Um die Substanz des Fonds nicht anzutasten, wird die Entnahme auf ca. drei Prozent des Pensionsvermögens limitiert. Real schwanken die Entnahmen, je nach Haushaltssituation, um wenige Zehntel Prozentpunkte.
Die Verwendung der Fondsmittel ist nicht zweckgebunden, geht als Summe in den allgemeinen Haushalt. Die behauptete Mittelverwendung für irgendwelche Rentenleistungen ist einfach falsch.

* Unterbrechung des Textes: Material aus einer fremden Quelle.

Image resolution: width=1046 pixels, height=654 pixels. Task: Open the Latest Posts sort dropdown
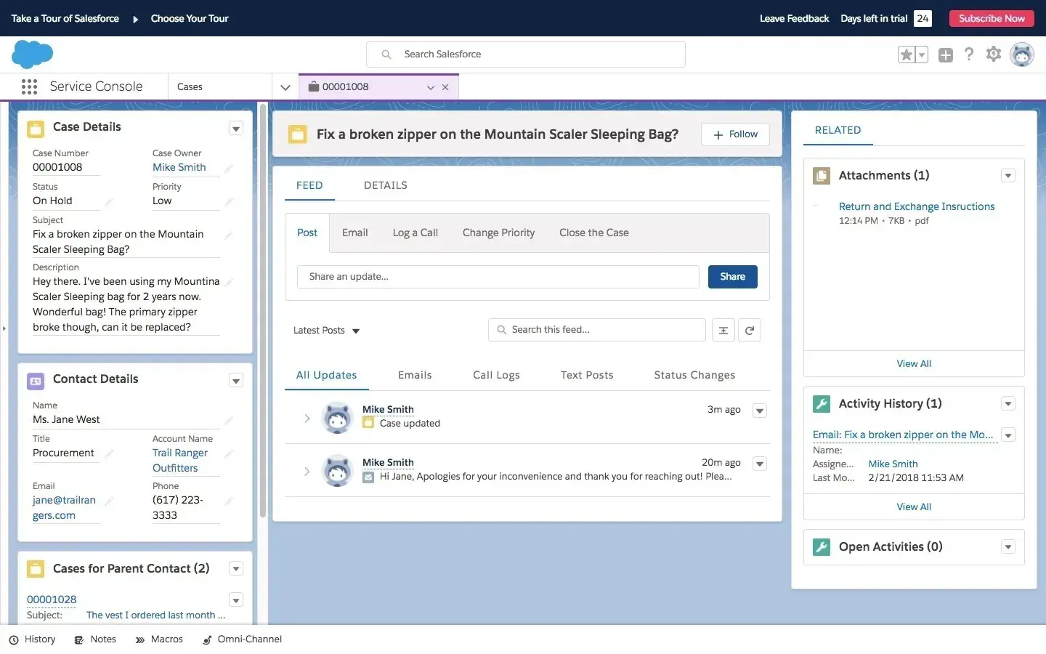pos(325,330)
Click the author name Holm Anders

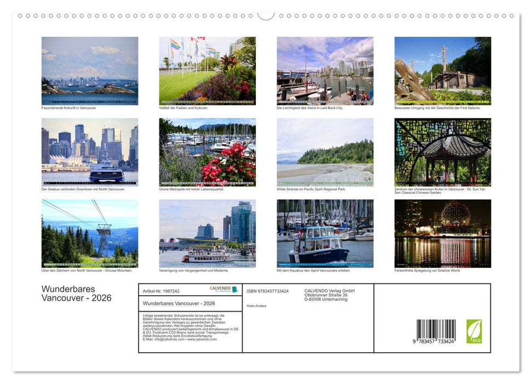click(x=257, y=306)
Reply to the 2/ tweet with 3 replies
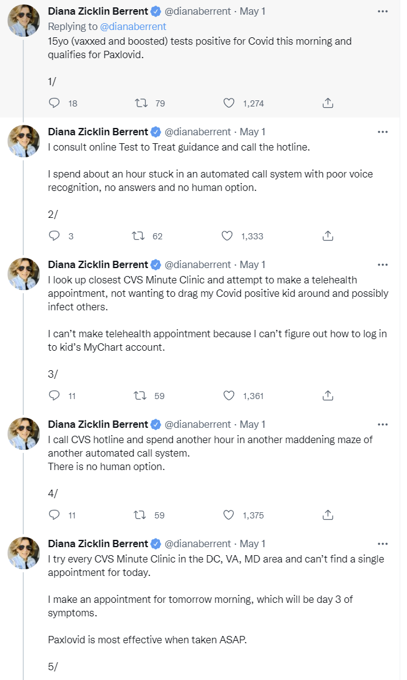Viewport: 407px width, 680px height. tap(54, 236)
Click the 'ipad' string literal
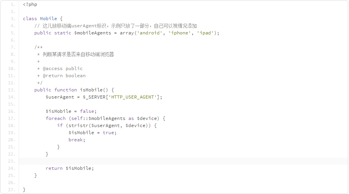 (x=205, y=33)
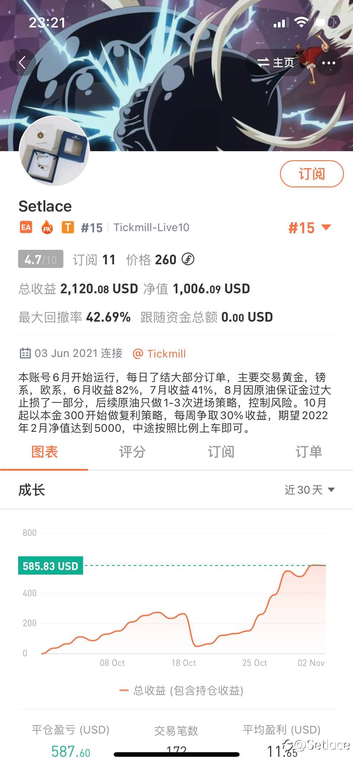Open the Setlace profile avatar photo
The height and width of the screenshot is (764, 353).
pos(54,151)
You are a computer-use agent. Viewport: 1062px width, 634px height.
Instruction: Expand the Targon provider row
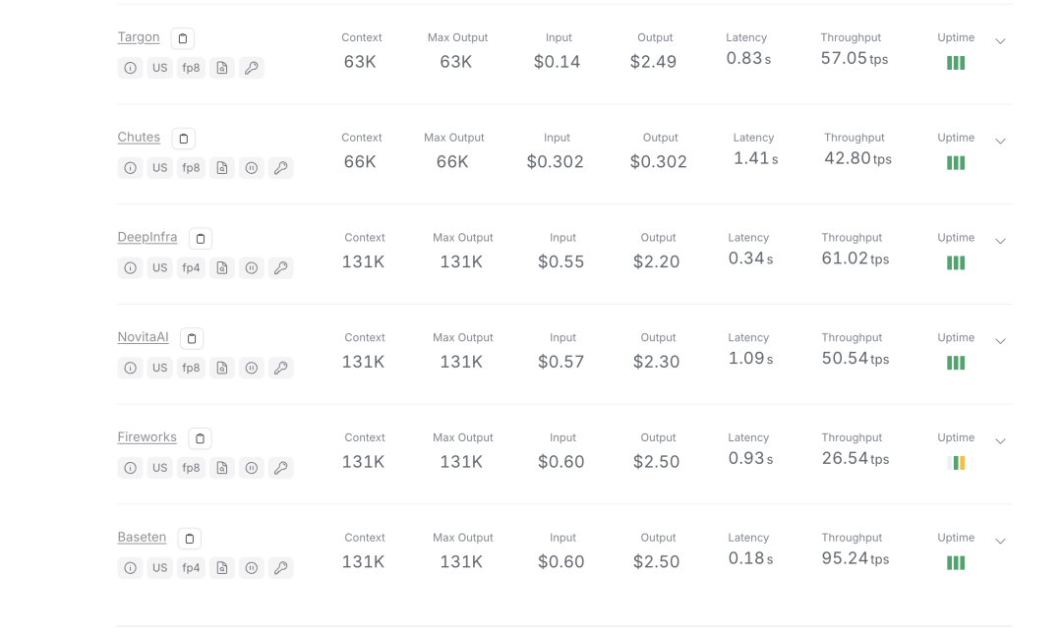tap(1000, 41)
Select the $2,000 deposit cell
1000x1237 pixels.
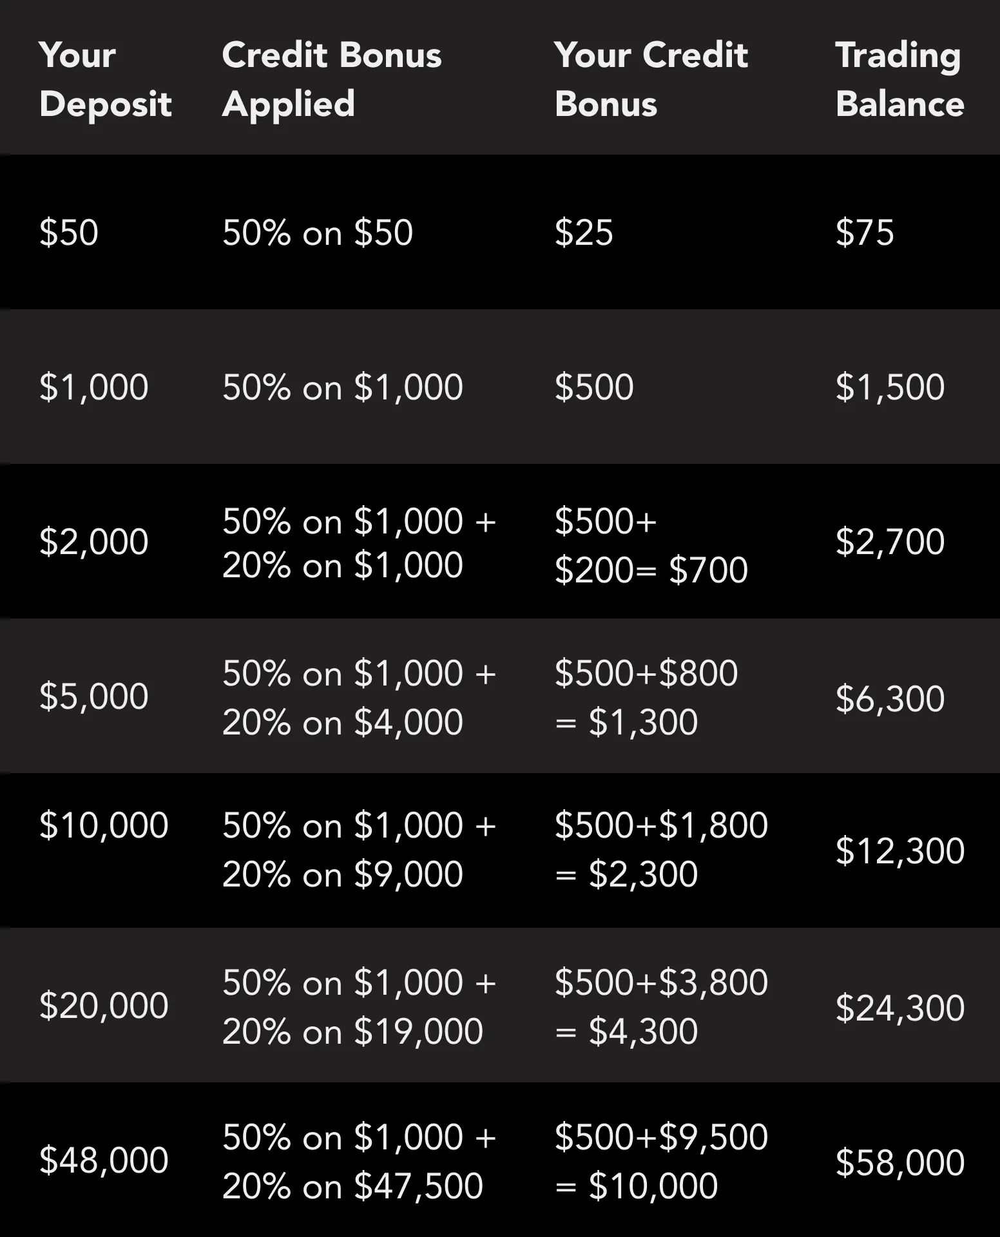pyautogui.click(x=93, y=542)
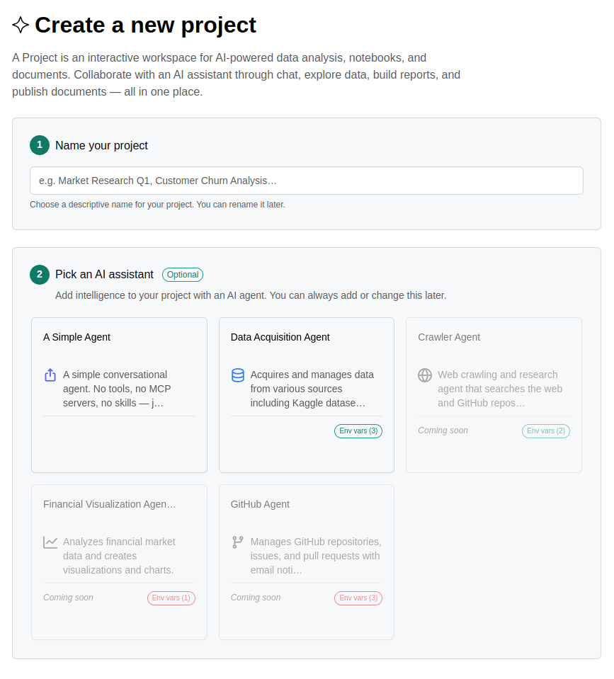
Task: Expand Env vars (2) on Crawler Agent
Action: click(x=545, y=430)
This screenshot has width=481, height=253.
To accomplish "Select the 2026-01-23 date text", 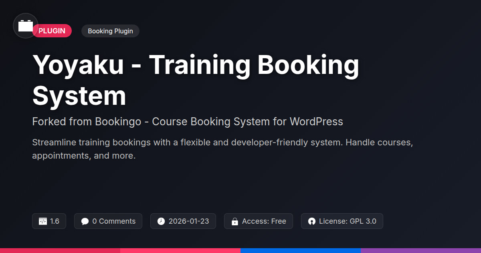I will point(188,221).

Das Ganze in Zahlen des norwegischen Staatshaushalts 2023 (Kursumrechnung 1 NOK entspricht 0,09 Euro):
Gesamteinnahmen (ohne Öleinnahmen): | 132 Mrd. Euro |
Gesamtausgaben (ohne Ölaufwendungen): | 155 Mrd. Euro |
Defizit: | - 23 Mrd. Euro |
Zuweisung aus dem Ölfonds (Pensionsfonds): | + 23 Mrd. Euro |
Erdöleinnahmen des Staates, und damit Nettozuweisungen an den Pensionsfonds: | 125 Mrd. Euro |
Der Sozialversicherungshaushalt ist integraler Bestandteil des Gesamthaushalts: | |
Beitragseinnahmen: | 37 Mrd. Euro |
Sozialversicherungsleistungen gesamt (darunter für Altersrenten: 26 Mrd. Euro): | 53 Mrd. Euro |
In Summe befinden sich in dem Pensionsfonds durch die staatlichen Zuweisungen und die Kapitalerträge bis Ende 2022 etwa 1,1 Billionen Euro. Der Fonds wird absehbar weitere 50 Jahre anwachsen – dann sollen die Erdöl- bzw. Erdgasvorräte erschöpft sein.
Bis dahin gilt die Strategie: sparen für schlechtere Zeiten und Beizeiten Wohltaten an das Wahlvolk verteilen. Ob und wie weit die Renten der Zukunft dann aus dem gigantischen Kapitalstock finanziert werden, kann wohl seriös niemand wirklich voraussagen.